The Terms of Service states:

"Any Customer Data that you submit, upload, or otherwise post to the Services will not be used for model training purposes unless you opt-in."

However, the Privacy Policy says something different.

"depending on the terms that apply to your use of the Services, using User Content to train, fine tune and improve the models that power our Services"

The "depending on the terms" language leaves it to the TOS, but depending on how you read it, there's some ambiguity left.

Kiro

How to opt out

Opt-out method

Settings > Data Sharing And Prompt Logging > Turn "Content Collection For Service Improvement" OFF

  • Turn this OFF to opt out of training usage
  • Usage Analytics And Performance Metrics is a separate setting for usage telemetry

Terms

The FAQ states:

"We may use certain content from Kiro Free Tier and Kiro individual subscribers...for service improvement"

"We do not use content from Kiro Pro, Pro+, or Power users that access Kiro through AWS IAM Identity Center or external identity provider"

However, there's been a report of a gap between this FAQ promise and AWS Service Terms Section 50.3. The legal terms reserve the right to use data.

WindSurf

How to opt out

Opt-out method

  • Turn Disable Telemetry ON at https://windsurf.com/settings

Terms

The Terms of Service states:

"We may use your Autocomplete User Content to improve our discriminative machine learning models"

"We may use your Chat User Content to improve the generative and discriminative machine learning models we use."

WindSurf (formerly Codeium) was acquired by Cognition AI in July 2025, and two privacy policies coexist: windsurf.com and cognition.ai. The cognition.ai side also describes training usage.

"customize your experience with our Services and otherwise improve our Services including...using User Content to train, fine tune and improve the models that power our Services"

Note that Team/Enterprise plans have zero data retention enabled by default, but per the Security Page, there's no ZDR agreement with Bing.

"We do not have a zero data retention agreement with Bing."

Kimi Code

How to opt out

Email [email protected]

Terms

The Privacy Policy states:

"User Content: This includes prompts, audio, images, videos, files, and any content you input or generate while using our products and services. We process this information to provide and improve the Services, including training and optimizing our models."

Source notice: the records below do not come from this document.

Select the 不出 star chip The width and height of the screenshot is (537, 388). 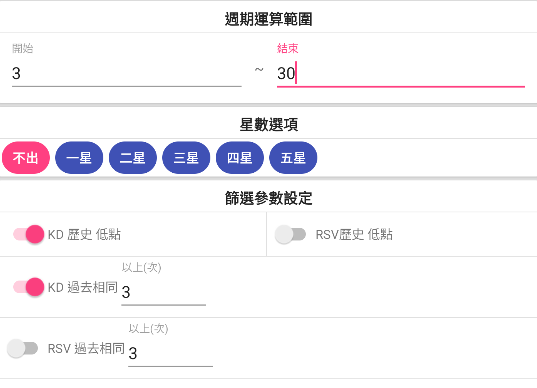[x=26, y=158]

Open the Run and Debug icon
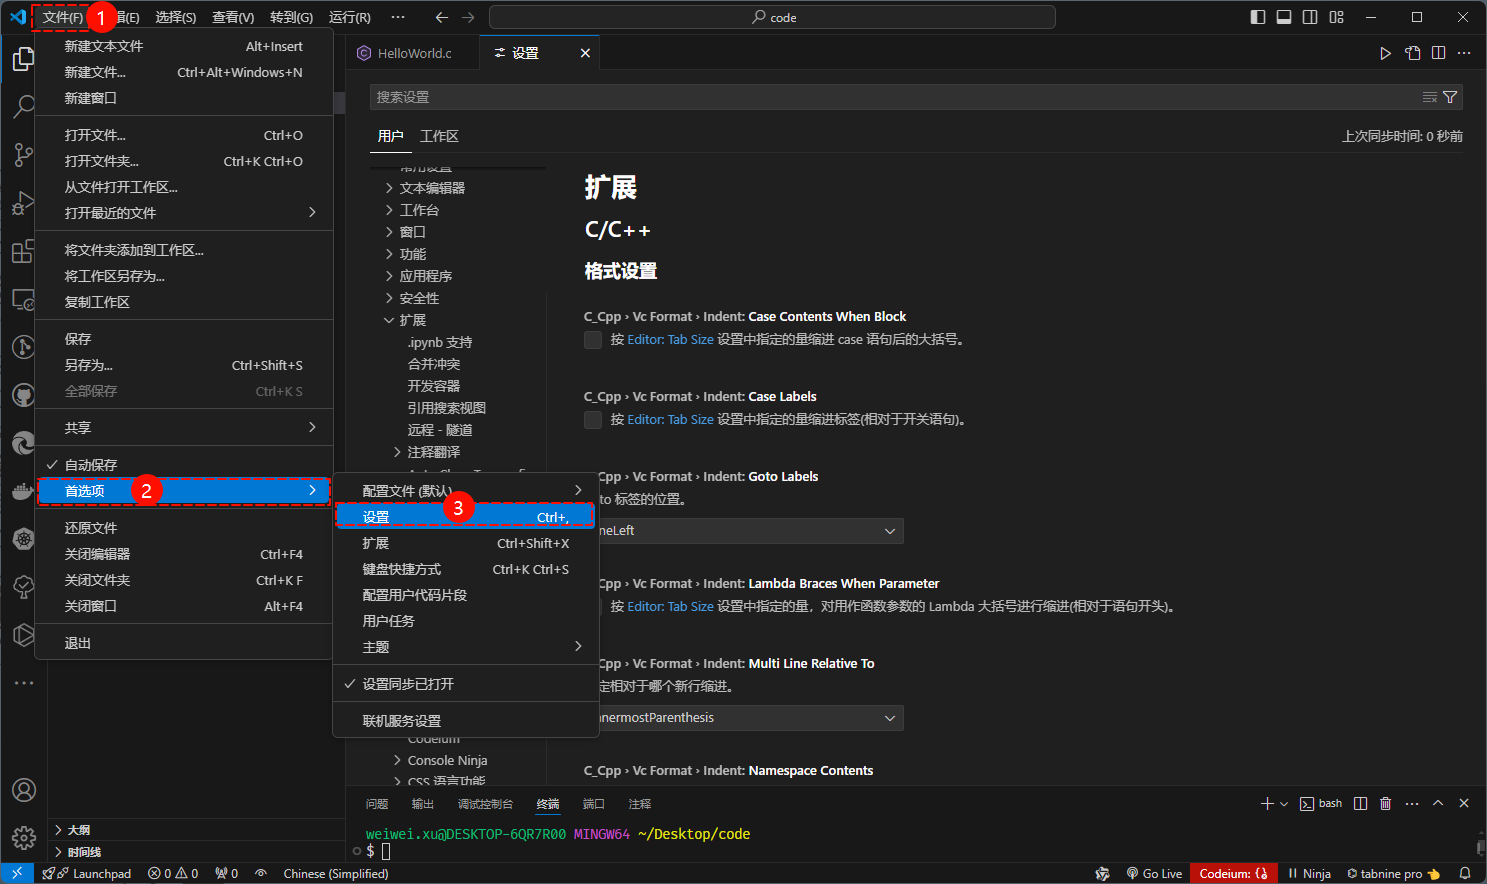pos(22,203)
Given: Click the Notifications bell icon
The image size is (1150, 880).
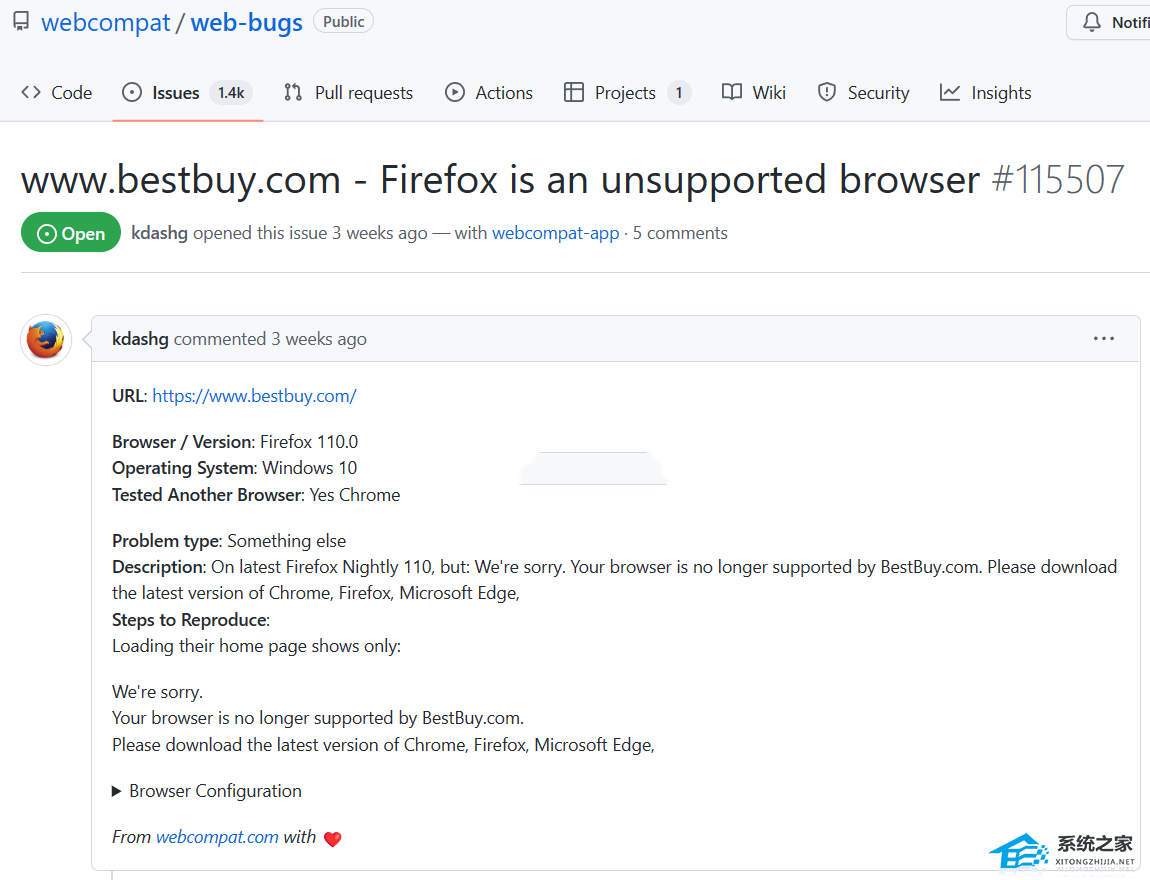Looking at the screenshot, I should [1093, 22].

Section 3 of the Terms of Service describes the opt-out:

"You may opt out of allowing your Content to be used for model improvement and research purposes by contacting us at [email protected]."

Summary

  • GitHub Copilot flipping to training-ON by default for Free/Pro/Pro+ on April 24 is a significant change. On the flip side, Business/Enterprise gets stronger protection now that no-training usage is explicitly codified
  • There are multiple cases where terms aren't fully consistent internally (Devin's TOS vs Privacy Policy, Kiro's docs vs AWS Service Terms, WindSurf's dual policies), so it's worth reading the legal terms in addition to the docs
  • If your data does get used for training, you're contributing to model advancement
Tool Terms of Service Privacy Policy
GitHub Copilot Generative AI Services Terms / Product Specific Terms (Archive) Trust Center FAQ
Codex Service Terms Privacy Policy
Claude Code Legal and Compliance Privacy Center
Antigravity Antigravity Terms Google Privacy
Cursor Data Use Overview Privacy Policy
Devin Terms of Service Privacy Policy
Kiro Data Protection Privacy and Security
WindSurf TOS (Individual) Privacy Policy
Kimi Code (Moonshot AI / Kimi) Terms of Service Privacy Policy

References


This article is based on publicly available information as of March 21, 2026, and was updated on March 27, 2026 to reflect the latest terms for each tool. Terms may change at any time.